Ей нужно сначала стихи почитать,
Потом угостить вином…
… … … … … … … … … … … …
Вода запищала в стене глубоко:
Должно быть, по трубам бежать нелегко,
Всегда в тесноте и всегда в темноте,
В такой темноте и в такой тесноте!
Бедные рифмы
Всю неделю над мелкой поживой
Задыхаться, тощать и дрожать,
По субботам с женой некрасивой
Над бокалом, обнявшись, дремать,
В воскресенье на чахлую траву
Ехать в поезде, плед разложить,
И опять задремать, и забаву
Каждый раз в этом всем находить,
И обратно тащить на квартиру
Этот плед, и жену, и пиджак,
И ни разу по пледу и миру
Кулаком не ударить вот так, —
О, в таком непреложном законе,
В заповедном смиренье таком
Пузырьки только могут в сифоне —
Вверх и вверх, пузырек с пузырьком.
«Сквозь ненастный зимний денек…»
Сквозь ненастный зимний денек
У него сундук, у нее мешок —
По паркету парижских луж
Ковыляют жена и муж.
Я за ними долго шагал,
И пришли они на вокзал.
Жена молчала, и муж молчал.
И о чем говорить, мой друг?
У нее мешок, у него сундук…
С каблуком топотал каблук.
Баллада («Мне невозможно быть собой…»)
Мне невозможно быть собой,
Мне хочется сойти с ума,
Когда с беременной женой
Идет безрукий в синема.
Мне лиру ангел подает,
Мне мир прозрачен, как стекло,
А он сейчас разинет рот
Пред идиотствами Шарло.
За что свой незаметный век
Влачит в неравенстве таком
Беззлобный, смирный человек
С опустошенным рукавом?
Мне хочется сойти с ума,
Когда с беременной женой
Безрукий прочь из синема
Идет по улице домой.
Ремянный бич я достаю
С протяжным окриком тогда
И ангелов наотмашь бью,
И ангелы сквозь провода
Взлетают в городскую высь.
Так с венетийских площадей
Пугливо голуби неслись
От ног возлюбленной моей.
Тогда, прилично шляпу сняв,
К безрукому я подхожу,
Тихонько трогаю рукав
И речь такую завожу:
«Pardon, monsieur[3], когда в аду
За жизнь надменную мою
Я казнь достойную найду,
А вы с супругою в раю
Спокойно будете витать,
Юдоль земную созерцать,
Напевы дивные внимать,
Крылами белыми сиять, —
Тогда с прохладнейших высот
Мне сбросьте перышко одно:
Пускай снежинкой упадет
На грудь спаленную оно».
Стоит безрукий предо мной
И улыбается слегка,
И удаляется с женой,
Не приподнявши котелка.
Джон Боттом
Джон Боттом славный был портной,
Его весь Рэстон знал.
Кроил он складно, прочно шил
И дорого не брал.
В опрятном домике он жил
С любимою женой
И то иглой, то утюгом
Работал день-деньской.
Заказы Боттому несли,
Порой издалека.
Была привинчена к дверям
Чугунная рука.
Тук-тук — заказчик постучит,
Откроет Мэри дверь, —
Бери-ка, Боттом, карандаш,
Записывай да мерь.
Но раз… Иль это только так
Почудилось слегка? —
Как будто стукнула сильней
Чугунная рука.
Проклятье вечное тебе,
Четырнадцатый год!..
Потом и Боттому пришел,
Как всем другим, черед.
И с верной Мэри целый день
Прощался верный Джон,
И целый день на домик свой
Глядел со всех сторон.
И Мэри так ему мила,
И домик так хорош,
Да что тут делать?
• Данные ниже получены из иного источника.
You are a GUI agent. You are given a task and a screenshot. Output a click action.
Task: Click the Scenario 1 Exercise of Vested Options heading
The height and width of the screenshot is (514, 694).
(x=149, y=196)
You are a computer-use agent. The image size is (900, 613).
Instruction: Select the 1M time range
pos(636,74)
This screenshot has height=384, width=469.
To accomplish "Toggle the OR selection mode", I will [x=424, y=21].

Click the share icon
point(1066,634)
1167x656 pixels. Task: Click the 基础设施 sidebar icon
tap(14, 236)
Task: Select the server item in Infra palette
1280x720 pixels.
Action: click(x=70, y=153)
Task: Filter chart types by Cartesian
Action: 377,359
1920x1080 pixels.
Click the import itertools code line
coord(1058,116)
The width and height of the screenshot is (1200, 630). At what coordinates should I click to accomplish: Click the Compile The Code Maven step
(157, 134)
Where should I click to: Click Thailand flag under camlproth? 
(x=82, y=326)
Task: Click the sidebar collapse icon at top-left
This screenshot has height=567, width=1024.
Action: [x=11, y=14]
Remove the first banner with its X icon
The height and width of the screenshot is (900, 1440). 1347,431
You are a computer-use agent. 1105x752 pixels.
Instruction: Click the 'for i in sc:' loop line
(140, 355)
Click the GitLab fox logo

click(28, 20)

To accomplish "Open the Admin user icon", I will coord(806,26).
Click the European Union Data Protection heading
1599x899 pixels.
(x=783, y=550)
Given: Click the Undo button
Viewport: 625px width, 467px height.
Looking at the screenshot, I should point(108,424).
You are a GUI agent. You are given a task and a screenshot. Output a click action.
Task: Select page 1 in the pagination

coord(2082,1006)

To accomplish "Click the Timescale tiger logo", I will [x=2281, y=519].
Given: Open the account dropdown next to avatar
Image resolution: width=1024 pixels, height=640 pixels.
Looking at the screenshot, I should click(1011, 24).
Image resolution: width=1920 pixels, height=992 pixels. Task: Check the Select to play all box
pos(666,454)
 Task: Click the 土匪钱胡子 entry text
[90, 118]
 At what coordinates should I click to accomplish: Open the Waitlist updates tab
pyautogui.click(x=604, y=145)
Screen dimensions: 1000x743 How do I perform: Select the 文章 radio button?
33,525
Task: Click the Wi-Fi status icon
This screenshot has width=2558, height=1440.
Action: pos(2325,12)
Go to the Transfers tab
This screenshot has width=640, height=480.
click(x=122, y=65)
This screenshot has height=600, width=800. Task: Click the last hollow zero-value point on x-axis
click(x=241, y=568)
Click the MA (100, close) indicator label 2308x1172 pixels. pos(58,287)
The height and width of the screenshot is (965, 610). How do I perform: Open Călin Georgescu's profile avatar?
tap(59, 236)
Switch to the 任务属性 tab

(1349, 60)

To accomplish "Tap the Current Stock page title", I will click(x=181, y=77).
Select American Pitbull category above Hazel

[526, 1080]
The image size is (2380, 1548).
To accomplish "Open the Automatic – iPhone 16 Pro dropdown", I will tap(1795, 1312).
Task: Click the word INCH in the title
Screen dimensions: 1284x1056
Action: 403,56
Всё равно:
С собой не заберешь.
Взял Боттом карточку жены
Да прядь ее волос,
И через день на континент
Его корабль увез.
Сражался храбро Джон, как все,
Как долг и честь велят,
А в ночь на третье февраля
Попал в него снаряд.
Осколок грудь ему пробил,
Он умер в ту же ночь,
И руку правую его
Снесло снарядом прочь.
Германцы, выбив наших вон,
Нахлынули в окоп,
И Джона утром унесли
И положили в гроб.
И руку мертвую нашли
Оттуда за версту
И положили на груди…
Одна беда — не ту.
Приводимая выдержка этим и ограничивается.